StoryCenter to Document Community’s Stories of Resilience During CSU, Chico Visit

Chico State employees help answer questions of their colleagues during a Camp Fire resource fair.
Jason Halley / University Photographer

Gloria Godinez (center) and dozens of Wildcat volunteers help answer questions and direct those in need to resources as Wildcats Rise Care and Resources Center opens to be a place for the Wildcat community to come together, show their support, connect and serve some of the 225 students, faculty, and staff that lost homes and were impacted by the devastation consumed by the Camp Fire on Monday, November 19, 2018 in Chico, Calif. (Jason Halley/University Photographer/CSU Chico)

No matter the degree to which people were affected by last year’s Camp Fire, everyone has one thing in common: They all have a personal story to share.

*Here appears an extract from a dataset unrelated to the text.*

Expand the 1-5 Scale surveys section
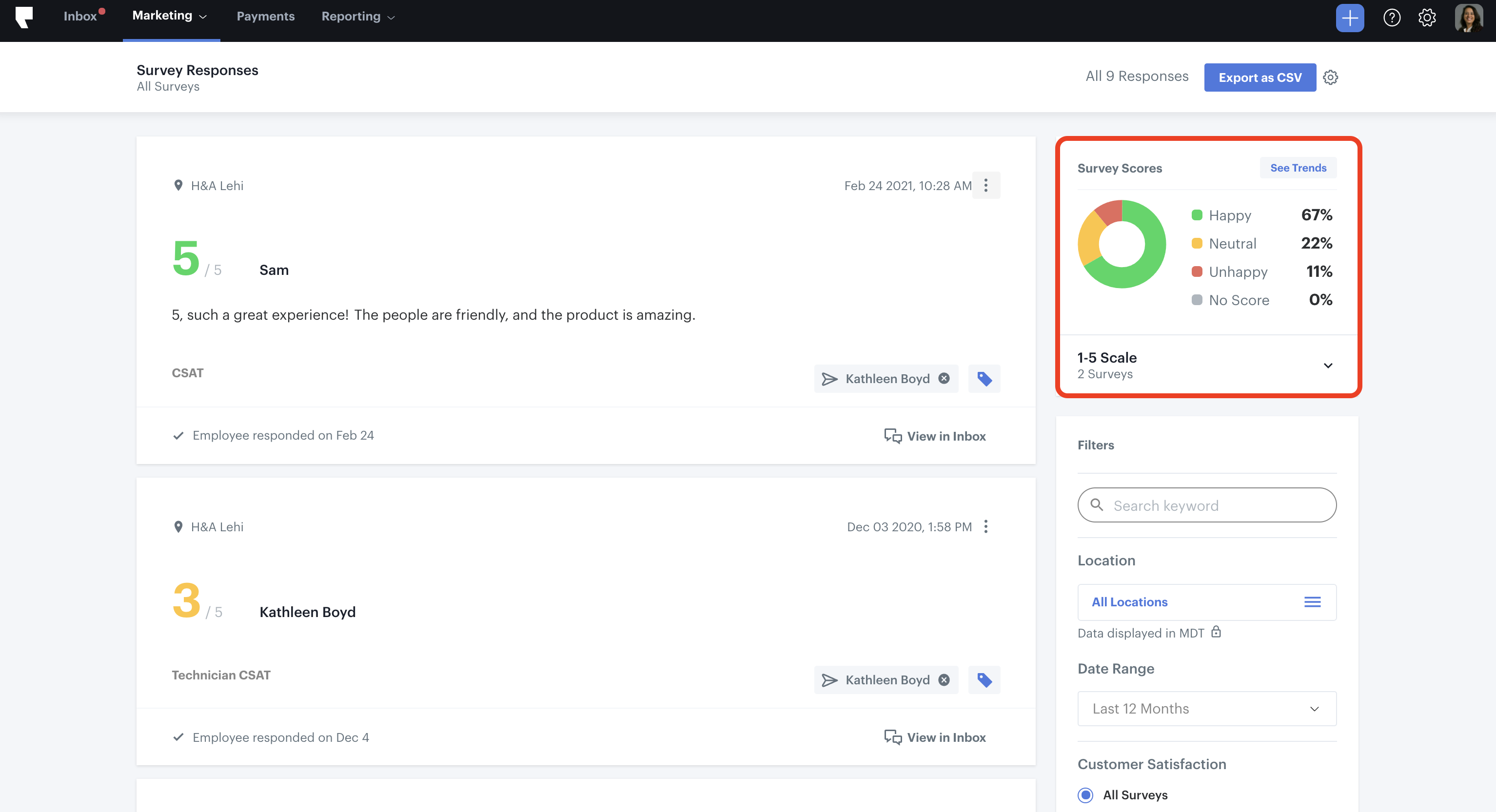The image size is (1496, 812). 1328,365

And next week, California State University, Chico will give those affected by the fire and the community of Butte County a chance to share their stories.

In partnership with the Butte County Library, the Berkeley-based storytelling platform StoryCenter will visit the University’s Meriam Library on Thursday, March 28 to collect and record stories from the community about the Camp Fire.

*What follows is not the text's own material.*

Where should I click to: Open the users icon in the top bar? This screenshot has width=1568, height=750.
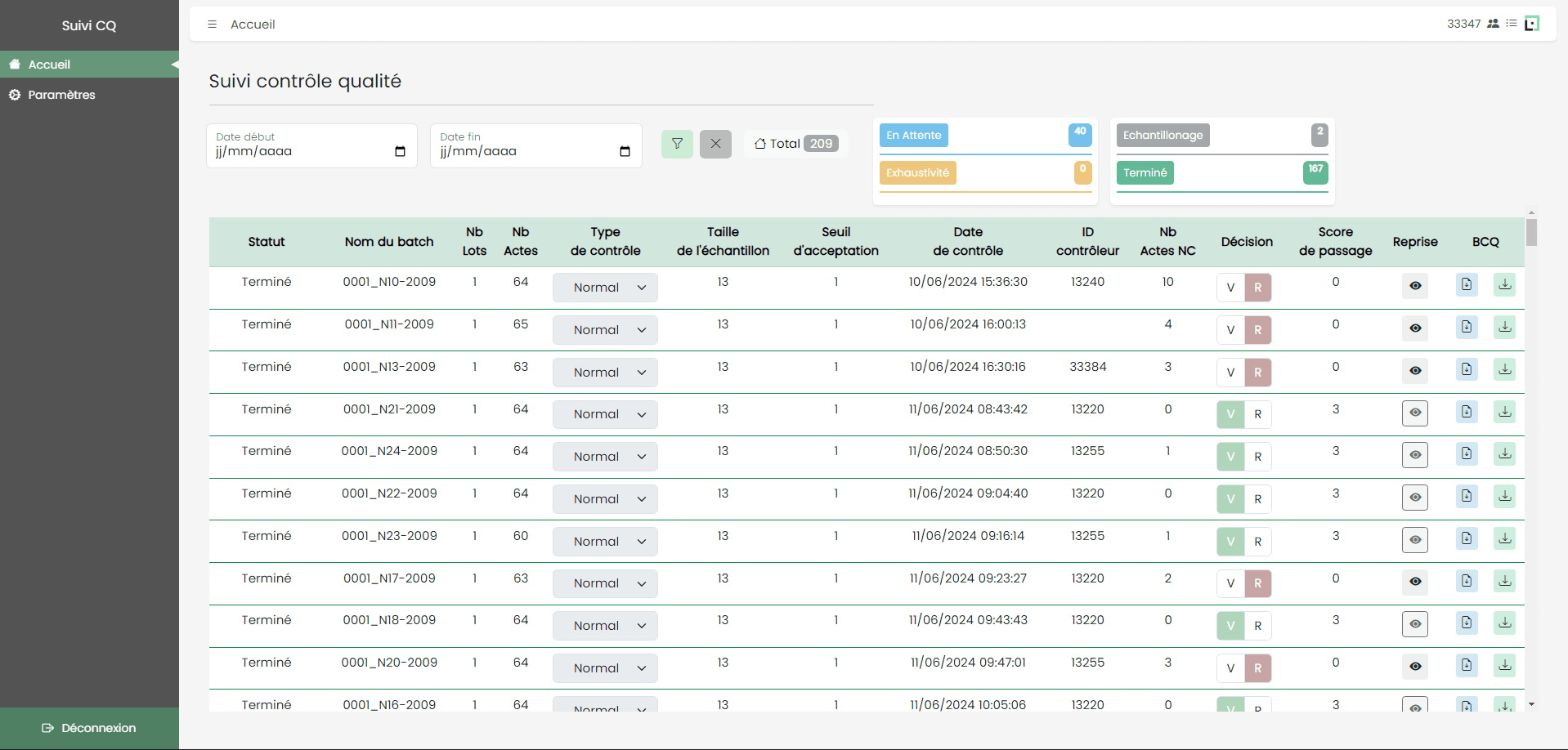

Intended to provide a space for those impacted by the Camp Fire to share their narratives of resilience and recovery, the StoryCenter Listening Station will be available from 11 a.m. to 2 p.m. in Meriam Library, Room 252. StoryCenter will return April 8–26 to continue collecting stories as part of the Remembering the Ridge Camp Fire memorial on Monday, April 8.

“The Camp Fire has rewritten the entire history of our region, and we want to preserve the first-person accounts and memories of those who want to tell their stories,” said Patrick Newell, dean of the Meriam Library. “This initiative will allow those impacted by the fire to share their experience and help others recognize the impact it has had on our community, region and state.”

StoryCenter will act as the archive and storage for all participants’ stories. The collections would allow for researchers, documentary makers, organizers and advocates to have access to the recorded testimonies and narratives.

Participants will retain all publication and use rights associated with their activities. StoryCenter will not make use of any recordings without prearranged written consent.

Past Listening Station initiatives include “All Together Now,” an exploration of intergenerational Civil Rights stories and conversations, and “Real Family,” which uses adoption stories as a means for healing and connection. Reflecting on the Camp Fire will provide another opportunity for community members to heal by sharing their stories, while putting into context how historic the blaze was to the Ridge and Butte County, Newell said.

“We’ve experienced individually and collectively so much trauma in the aftermath of the fire, and I’ve encountered people in the community who process their story by telling it,” Newell said. “We think it’s important that we provide people a chance to tell their story, recount what is important for them and explain how they are recovering from such devastating loss.” Those who require an accommodation in order to participate in the StoryCenter Listening Station or who have questions about accessibility may contact the Accessibility Resource Center at 530-898-5959.